About this exercise: Quote all entries in full, exactly.

Extracted information:
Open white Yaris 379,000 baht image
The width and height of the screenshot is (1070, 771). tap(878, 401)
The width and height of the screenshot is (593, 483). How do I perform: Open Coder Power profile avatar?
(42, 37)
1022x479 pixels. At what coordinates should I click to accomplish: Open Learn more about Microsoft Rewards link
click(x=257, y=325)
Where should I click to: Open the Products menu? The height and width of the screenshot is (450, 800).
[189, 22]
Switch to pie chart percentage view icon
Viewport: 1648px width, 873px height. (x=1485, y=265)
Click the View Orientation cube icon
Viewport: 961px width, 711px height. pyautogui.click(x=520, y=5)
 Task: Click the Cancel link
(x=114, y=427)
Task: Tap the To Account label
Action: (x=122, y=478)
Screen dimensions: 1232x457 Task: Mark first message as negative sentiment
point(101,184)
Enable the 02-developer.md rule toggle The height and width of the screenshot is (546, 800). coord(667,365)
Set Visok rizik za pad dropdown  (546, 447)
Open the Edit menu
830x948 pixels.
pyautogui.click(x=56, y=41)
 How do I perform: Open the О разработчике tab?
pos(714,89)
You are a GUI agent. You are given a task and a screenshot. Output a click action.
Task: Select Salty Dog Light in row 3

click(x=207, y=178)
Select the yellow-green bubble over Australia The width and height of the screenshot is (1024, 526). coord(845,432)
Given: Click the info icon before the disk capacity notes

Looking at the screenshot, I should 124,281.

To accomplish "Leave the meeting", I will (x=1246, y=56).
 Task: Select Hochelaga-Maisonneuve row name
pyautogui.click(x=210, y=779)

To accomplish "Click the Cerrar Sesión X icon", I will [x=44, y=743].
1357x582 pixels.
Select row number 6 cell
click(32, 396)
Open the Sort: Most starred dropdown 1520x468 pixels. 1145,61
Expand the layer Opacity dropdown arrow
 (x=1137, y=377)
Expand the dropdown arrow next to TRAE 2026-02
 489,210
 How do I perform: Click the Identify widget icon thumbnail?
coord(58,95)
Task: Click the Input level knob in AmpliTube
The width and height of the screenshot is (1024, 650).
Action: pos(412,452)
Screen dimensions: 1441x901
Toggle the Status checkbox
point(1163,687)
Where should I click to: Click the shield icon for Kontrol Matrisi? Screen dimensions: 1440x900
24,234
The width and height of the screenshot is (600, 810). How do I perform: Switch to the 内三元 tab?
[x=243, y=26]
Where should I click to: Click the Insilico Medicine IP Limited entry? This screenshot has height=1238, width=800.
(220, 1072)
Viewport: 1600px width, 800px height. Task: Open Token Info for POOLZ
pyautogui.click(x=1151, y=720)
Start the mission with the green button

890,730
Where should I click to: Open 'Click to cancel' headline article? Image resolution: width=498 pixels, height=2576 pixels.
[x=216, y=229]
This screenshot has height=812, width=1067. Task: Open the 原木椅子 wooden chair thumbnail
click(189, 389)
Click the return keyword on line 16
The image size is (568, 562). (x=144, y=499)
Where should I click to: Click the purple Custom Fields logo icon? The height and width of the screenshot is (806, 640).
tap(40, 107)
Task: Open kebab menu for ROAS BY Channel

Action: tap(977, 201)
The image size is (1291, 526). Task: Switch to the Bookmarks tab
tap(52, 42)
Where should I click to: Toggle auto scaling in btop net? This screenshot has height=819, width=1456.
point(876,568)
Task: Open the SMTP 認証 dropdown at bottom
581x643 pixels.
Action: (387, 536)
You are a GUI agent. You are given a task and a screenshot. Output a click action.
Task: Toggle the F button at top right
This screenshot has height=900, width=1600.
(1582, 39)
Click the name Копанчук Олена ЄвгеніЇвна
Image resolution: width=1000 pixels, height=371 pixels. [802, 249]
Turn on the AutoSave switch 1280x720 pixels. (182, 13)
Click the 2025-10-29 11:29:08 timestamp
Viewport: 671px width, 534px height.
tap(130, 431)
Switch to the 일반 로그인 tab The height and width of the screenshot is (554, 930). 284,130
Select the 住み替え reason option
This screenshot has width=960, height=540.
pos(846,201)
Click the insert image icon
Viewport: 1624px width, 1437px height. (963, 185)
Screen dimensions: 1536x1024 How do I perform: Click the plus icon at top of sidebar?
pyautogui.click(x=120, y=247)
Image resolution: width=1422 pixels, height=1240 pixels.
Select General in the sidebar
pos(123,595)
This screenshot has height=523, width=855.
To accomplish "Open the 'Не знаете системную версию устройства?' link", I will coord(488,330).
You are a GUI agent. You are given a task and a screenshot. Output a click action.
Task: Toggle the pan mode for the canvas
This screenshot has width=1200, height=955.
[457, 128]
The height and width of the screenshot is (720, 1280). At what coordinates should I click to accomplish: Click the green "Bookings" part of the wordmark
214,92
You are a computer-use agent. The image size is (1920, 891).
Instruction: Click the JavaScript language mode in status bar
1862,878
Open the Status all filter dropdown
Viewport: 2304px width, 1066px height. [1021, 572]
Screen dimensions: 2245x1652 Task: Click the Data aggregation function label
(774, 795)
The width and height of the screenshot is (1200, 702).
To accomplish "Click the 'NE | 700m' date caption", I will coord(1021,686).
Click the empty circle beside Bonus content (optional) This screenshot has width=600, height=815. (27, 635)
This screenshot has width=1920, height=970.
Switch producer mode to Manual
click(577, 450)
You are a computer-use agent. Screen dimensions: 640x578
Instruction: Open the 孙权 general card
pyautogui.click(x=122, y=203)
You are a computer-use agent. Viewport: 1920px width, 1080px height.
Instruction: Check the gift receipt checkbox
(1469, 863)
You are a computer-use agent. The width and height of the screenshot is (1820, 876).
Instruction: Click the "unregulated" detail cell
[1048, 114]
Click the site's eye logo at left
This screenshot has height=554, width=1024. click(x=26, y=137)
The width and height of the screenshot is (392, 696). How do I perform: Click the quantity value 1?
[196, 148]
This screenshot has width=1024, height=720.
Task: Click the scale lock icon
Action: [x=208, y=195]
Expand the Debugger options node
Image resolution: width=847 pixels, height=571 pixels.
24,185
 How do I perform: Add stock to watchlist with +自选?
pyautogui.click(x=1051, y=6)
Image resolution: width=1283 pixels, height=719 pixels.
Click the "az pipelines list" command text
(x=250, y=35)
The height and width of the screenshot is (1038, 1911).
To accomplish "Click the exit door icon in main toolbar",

Response area:
Open white Yaris 379,000 baht image
The width and height of the screenshot is (1070, 771). tap(878, 401)
The width and height of the screenshot is (593, 483). How do I perform: Open Coder Power profile avatar?
(42, 37)
1022x479 pixels. At what coordinates should I click to accomplish: Open Learn more about Microsoft Rewards link
click(x=257, y=325)
Where should I click to: Open the Products menu? The height and width of the screenshot is (450, 800).
[189, 22]
Switch to pie chart percentage view icon
Viewport: 1648px width, 873px height. (x=1485, y=265)
Click the View Orientation cube icon
Viewport: 961px width, 711px height. pyautogui.click(x=520, y=5)
 Task: Click the Cancel link
(x=114, y=427)
Task: Tap the To Account label
Action: (x=122, y=478)
Screen dimensions: 1232x457 Task: Mark first message as negative sentiment
point(101,184)
Enable the 02-developer.md rule toggle The height and width of the screenshot is (546, 800). coord(667,365)
Set Visok rizik za pad dropdown  (546, 447)
Open the Edit menu
830x948 pixels.
pyautogui.click(x=56, y=41)
 How do I perform: Open the О разработчике tab?
pos(714,89)
You are a GUI agent. You are given a task and a screenshot. Output a click action.
Task: Select Salty Dog Light in row 3

click(x=207, y=178)
Select the yellow-green bubble over Australia The width and height of the screenshot is (1024, 526). coord(845,432)
Given: Click the info icon before the disk capacity notes

Looking at the screenshot, I should 124,281.

To accomplish "Leave the meeting", I will (x=1246, y=56).
 Task: Select Hochelaga-Maisonneuve row name
pyautogui.click(x=210, y=779)

To accomplish "Click the Cerrar Sesión X icon", I will [x=44, y=743].
1357x582 pixels.
Select row number 6 cell
click(32, 396)
Open the Sort: Most starred dropdown 1520x468 pixels. 1145,61
Expand the layer Opacity dropdown arrow
 (x=1137, y=377)
Expand the dropdown arrow next to TRAE 2026-02
 489,210
 How do I perform: Click the Identify widget icon thumbnail?
coord(58,95)
Task: Click the Input level knob in AmpliTube
The width and height of the screenshot is (1024, 650).
Action: pos(412,452)
Screen dimensions: 1441x901
Toggle the Status checkbox
point(1163,687)
Where should I click to: Click the shield icon for Kontrol Matrisi? Screen dimensions: 1440x900
24,234
The width and height of the screenshot is (600, 810). How do I perform: Switch to the 内三元 tab?
[x=243, y=26]
Where should I click to: Click the Insilico Medicine IP Limited entry? This screenshot has height=1238, width=800.
(220, 1072)
Viewport: 1600px width, 800px height. Task: Open Token Info for POOLZ
pyautogui.click(x=1151, y=720)
Start the mission with the green button

890,730
Where should I click to: Open 'Click to cancel' headline article? Image resolution: width=498 pixels, height=2576 pixels.
[x=216, y=229]
This screenshot has height=812, width=1067. Task: Open the 原木椅子 wooden chair thumbnail
click(189, 389)
Click the return keyword on line 16
The image size is (568, 562). (x=144, y=499)
Where should I click to: Click the purple Custom Fields logo icon? The height and width of the screenshot is (806, 640).
tap(40, 107)
Task: Open kebab menu for ROAS BY Channel

Action: tap(977, 201)
The image size is (1291, 526). Task: Switch to the Bookmarks tab
tap(52, 42)
Where should I click to: Toggle auto scaling in btop net? This screenshot has height=819, width=1456.
point(876,568)
Task: Open the SMTP 認証 dropdown at bottom
581x643 pixels.
Action: (387, 536)
You are a GUI agent. You are given a task and a screenshot. Output a click action.
Task: Toggle the F button at top right
This screenshot has height=900, width=1600.
(1582, 39)
Click the name Копанчук Олена ЄвгеніЇвна
Image resolution: width=1000 pixels, height=371 pixels. [802, 249]
Turn on the AutoSave switch 1280x720 pixels. (182, 13)
Click the 2025-10-29 11:29:08 timestamp
Viewport: 671px width, 534px height.
tap(130, 431)
Switch to the 일반 로그인 tab The height and width of the screenshot is (554, 930). 284,130
Select the 住み替え reason option
This screenshot has width=960, height=540.
pos(846,201)
Click the insert image icon
Viewport: 1624px width, 1437px height. (963, 185)
Screen dimensions: 1536x1024 How do I perform: Click the plus icon at top of sidebar?
pyautogui.click(x=120, y=247)
Image resolution: width=1422 pixels, height=1240 pixels.
Select General in the sidebar
pos(123,595)
This screenshot has height=523, width=855.
To accomplish "Open the 'Не знаете системную версию устройства?' link", I will coord(488,330).
You are a GUI agent. You are given a task and a screenshot. Output a click action.
Task: Toggle the pan mode for the canvas
This screenshot has width=1200, height=955.
[457, 128]
The height and width of the screenshot is (720, 1280). At what coordinates should I click to accomplish: Click the green "Bookings" part of the wordmark
214,92
You are a computer-use agent. The image size is (1920, 891).
Instruction: Click the JavaScript language mode in status bar
1862,878
Open the Status all filter dropdown
Viewport: 2304px width, 1066px height. [1021, 572]
Screen dimensions: 2245x1652 Task: Click the Data aggregation function label
(774, 795)
The width and height of the screenshot is (1200, 702).
To accomplish "Click the 'NE | 700m' date caption", I will coord(1021,686).
Click the empty circle beside Bonus content (optional) This screenshot has width=600, height=815. (27, 635)
This screenshot has width=1920, height=970.
Switch producer mode to Manual
click(577, 450)
You are a computer-use agent. Screen dimensions: 640x578
Instruction: Open the 孙权 general card
pyautogui.click(x=122, y=203)
You are a computer-use agent. Viewport: 1920px width, 1080px height.
Instruction: Check the gift receipt checkbox
(1469, 863)
You are a computer-use agent. The width and height of the screenshot is (1820, 876).
Instruction: Click the "unregulated" detail cell
[1048, 114]
Click the site's eye logo at left
This screenshot has height=554, width=1024. click(x=26, y=137)
The width and height of the screenshot is (392, 696). How do I perform: Click the quantity value 1?
[196, 148]
This screenshot has width=1024, height=720.
Task: Click the scale lock icon
Action: [x=208, y=195]
Expand the Debugger options node
Image resolution: width=847 pixels, height=571 pixels.
24,185
 How do I perform: Add stock to watchlist with +自选?
pyautogui.click(x=1051, y=6)
Image resolution: width=1283 pixels, height=719 pixels.
Click the "az pipelines list" command text
(x=250, y=35)
The height and width of the screenshot is (1038, 1911).
To accomplish "Click the exit door icon in main toolbar",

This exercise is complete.